Dataset entries

%%

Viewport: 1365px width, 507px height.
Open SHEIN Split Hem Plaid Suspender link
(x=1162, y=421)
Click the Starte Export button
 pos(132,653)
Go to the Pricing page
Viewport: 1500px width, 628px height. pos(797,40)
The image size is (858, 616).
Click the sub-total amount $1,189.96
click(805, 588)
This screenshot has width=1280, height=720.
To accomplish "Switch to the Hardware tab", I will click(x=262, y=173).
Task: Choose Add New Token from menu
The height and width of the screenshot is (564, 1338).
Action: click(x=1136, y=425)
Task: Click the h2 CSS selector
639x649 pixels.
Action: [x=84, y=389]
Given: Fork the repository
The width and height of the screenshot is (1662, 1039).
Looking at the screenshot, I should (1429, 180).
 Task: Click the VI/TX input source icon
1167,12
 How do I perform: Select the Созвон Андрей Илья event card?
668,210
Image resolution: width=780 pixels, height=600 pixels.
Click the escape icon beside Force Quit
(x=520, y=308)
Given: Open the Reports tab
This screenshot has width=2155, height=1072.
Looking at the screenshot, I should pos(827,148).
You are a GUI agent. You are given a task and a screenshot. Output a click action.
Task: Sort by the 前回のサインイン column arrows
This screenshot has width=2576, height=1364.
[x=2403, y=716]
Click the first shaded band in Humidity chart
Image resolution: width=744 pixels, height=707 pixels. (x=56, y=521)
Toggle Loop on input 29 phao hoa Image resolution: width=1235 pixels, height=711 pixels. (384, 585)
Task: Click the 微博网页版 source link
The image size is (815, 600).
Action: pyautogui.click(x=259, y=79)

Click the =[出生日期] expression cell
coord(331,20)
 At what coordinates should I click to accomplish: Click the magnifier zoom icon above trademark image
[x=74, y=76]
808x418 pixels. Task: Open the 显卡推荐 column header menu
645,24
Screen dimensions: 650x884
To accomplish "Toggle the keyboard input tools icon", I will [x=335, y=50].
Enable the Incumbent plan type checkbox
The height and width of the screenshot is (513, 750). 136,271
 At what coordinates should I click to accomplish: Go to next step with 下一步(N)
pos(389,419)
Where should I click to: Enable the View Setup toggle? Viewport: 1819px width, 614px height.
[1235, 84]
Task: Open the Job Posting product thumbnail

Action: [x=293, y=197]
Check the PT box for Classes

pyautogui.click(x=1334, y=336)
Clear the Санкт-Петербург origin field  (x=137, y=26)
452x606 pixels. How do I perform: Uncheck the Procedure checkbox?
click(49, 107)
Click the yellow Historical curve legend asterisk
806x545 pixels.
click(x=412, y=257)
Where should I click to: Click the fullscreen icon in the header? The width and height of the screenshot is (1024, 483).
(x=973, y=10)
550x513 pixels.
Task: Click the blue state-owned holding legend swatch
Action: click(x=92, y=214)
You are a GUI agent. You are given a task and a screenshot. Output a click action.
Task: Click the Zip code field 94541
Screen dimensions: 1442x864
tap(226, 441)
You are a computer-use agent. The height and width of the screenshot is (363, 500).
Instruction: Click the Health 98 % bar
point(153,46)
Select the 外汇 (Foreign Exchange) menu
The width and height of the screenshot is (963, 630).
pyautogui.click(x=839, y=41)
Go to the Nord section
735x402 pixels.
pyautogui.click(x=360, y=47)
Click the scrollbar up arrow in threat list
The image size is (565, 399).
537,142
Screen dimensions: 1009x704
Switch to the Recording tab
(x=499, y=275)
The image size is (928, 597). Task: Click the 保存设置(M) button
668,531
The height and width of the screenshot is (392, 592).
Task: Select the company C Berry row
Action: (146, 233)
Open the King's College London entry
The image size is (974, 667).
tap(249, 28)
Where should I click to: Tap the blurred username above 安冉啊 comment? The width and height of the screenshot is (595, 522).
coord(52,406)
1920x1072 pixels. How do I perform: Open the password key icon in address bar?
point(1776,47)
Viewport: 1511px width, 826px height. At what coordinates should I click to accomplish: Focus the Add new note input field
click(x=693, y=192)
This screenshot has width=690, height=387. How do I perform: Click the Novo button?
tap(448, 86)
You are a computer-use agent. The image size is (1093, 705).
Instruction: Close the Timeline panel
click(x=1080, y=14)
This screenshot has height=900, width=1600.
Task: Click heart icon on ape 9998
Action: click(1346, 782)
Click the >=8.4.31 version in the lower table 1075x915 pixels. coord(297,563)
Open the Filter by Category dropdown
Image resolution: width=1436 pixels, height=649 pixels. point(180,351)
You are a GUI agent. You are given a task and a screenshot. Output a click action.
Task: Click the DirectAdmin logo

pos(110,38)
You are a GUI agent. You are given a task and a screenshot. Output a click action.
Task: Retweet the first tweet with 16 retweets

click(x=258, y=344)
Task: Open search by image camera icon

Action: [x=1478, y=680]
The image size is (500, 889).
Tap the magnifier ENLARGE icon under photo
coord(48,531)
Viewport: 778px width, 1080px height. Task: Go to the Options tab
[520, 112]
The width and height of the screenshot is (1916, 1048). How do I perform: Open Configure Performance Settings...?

%%

EXERCISE PROMPT: Exactly the lines from the one that holds "Task: Retweet the" through the final line of the records above should be written out, and only those.

EXERCISE SOLUTION:
Task: Retweet the first tweet with 16 retweets

click(x=258, y=344)
Task: Open search by image camera icon

Action: [x=1478, y=680]
The image size is (500, 889).
Tap the magnifier ENLARGE icon under photo
coord(48,531)
Viewport: 778px width, 1080px height. Task: Go to the Options tab
[520, 112]
The width and height of the screenshot is (1916, 1048). How do I perform: Open Configure Performance Settings...?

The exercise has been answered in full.